= Extracted information =
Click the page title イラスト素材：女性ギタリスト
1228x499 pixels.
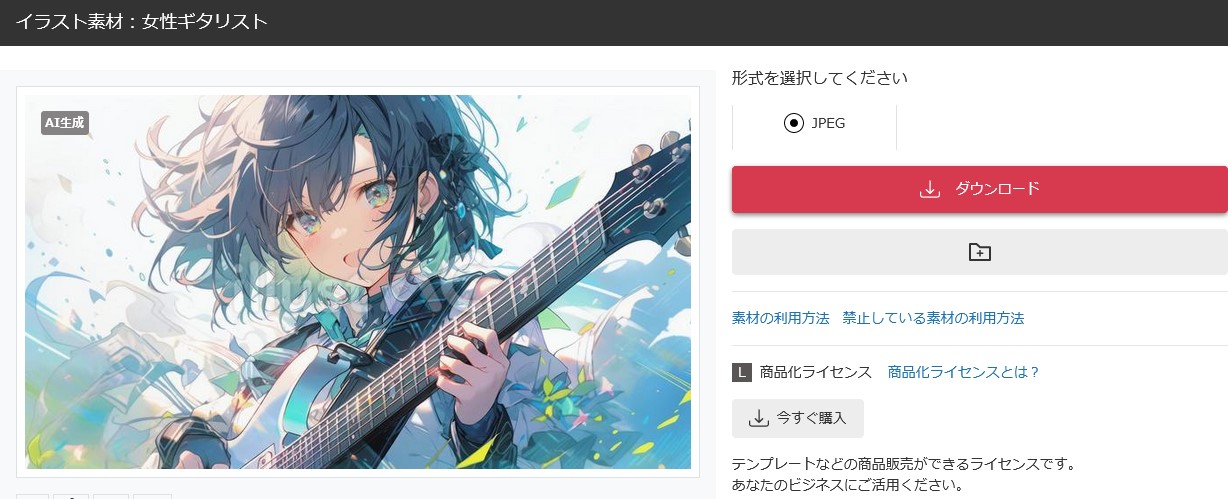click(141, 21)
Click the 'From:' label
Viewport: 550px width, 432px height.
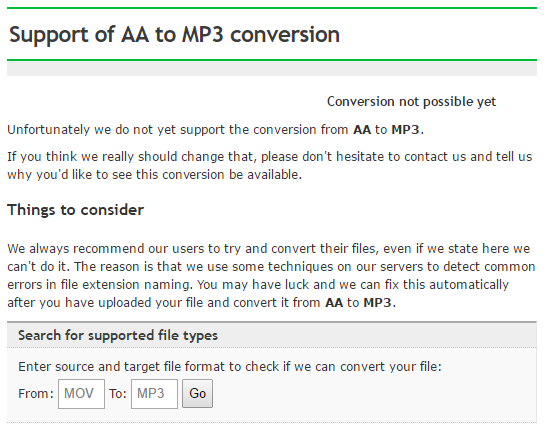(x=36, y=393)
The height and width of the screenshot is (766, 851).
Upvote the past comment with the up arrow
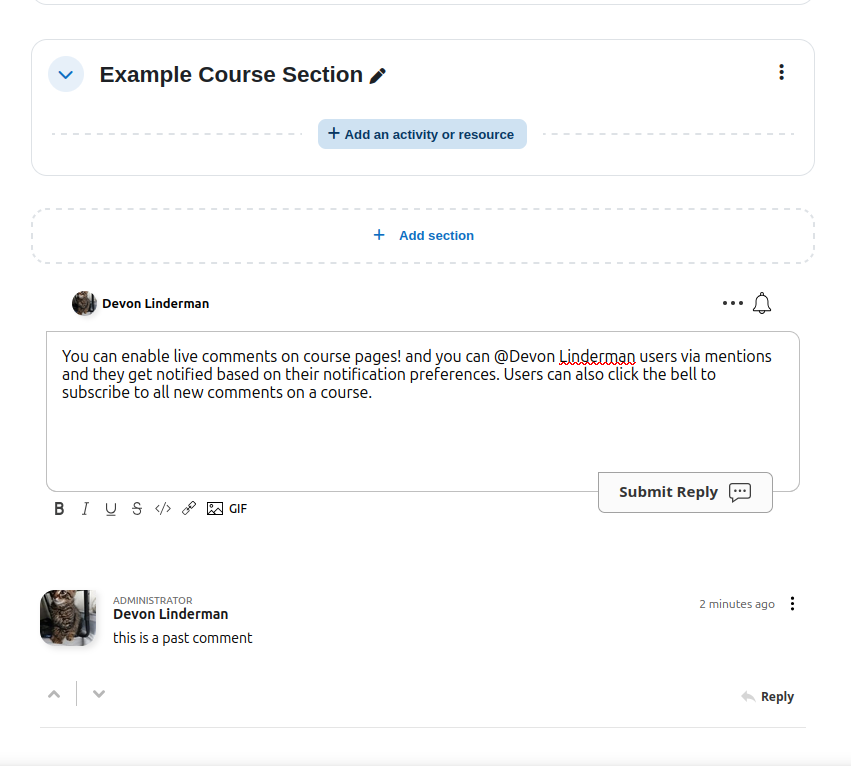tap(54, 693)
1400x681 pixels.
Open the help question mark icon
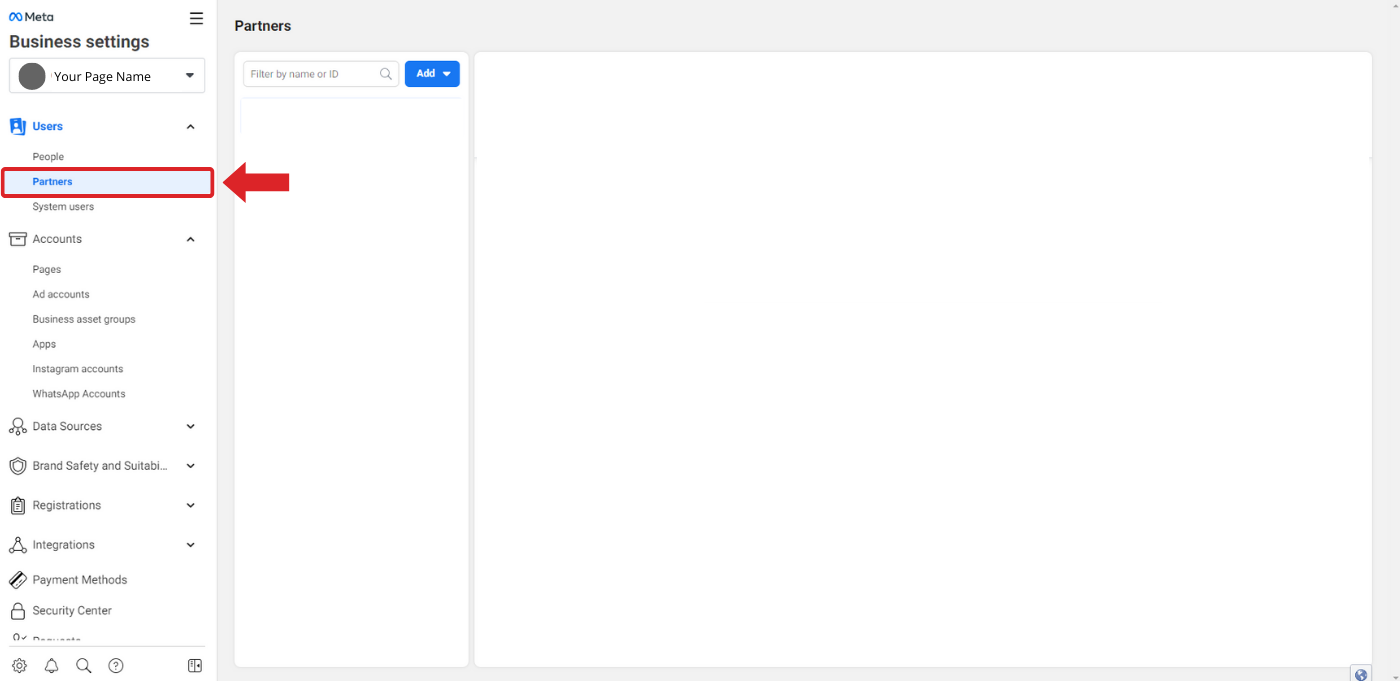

= Problem to work on =
Starting at the line with "1228x499 pixels.", write out every line exactly through the final line of the records above, both included, and skip the pictures.

= Finished exercise =
1228x499 pixels.
click(141, 21)
Click the 'From:' label
Viewport: 550px width, 432px height.
(x=36, y=393)
The height and width of the screenshot is (766, 851).
Upvote the past comment with the up arrow
tap(54, 693)
1400x681 pixels.
Open the help question mark icon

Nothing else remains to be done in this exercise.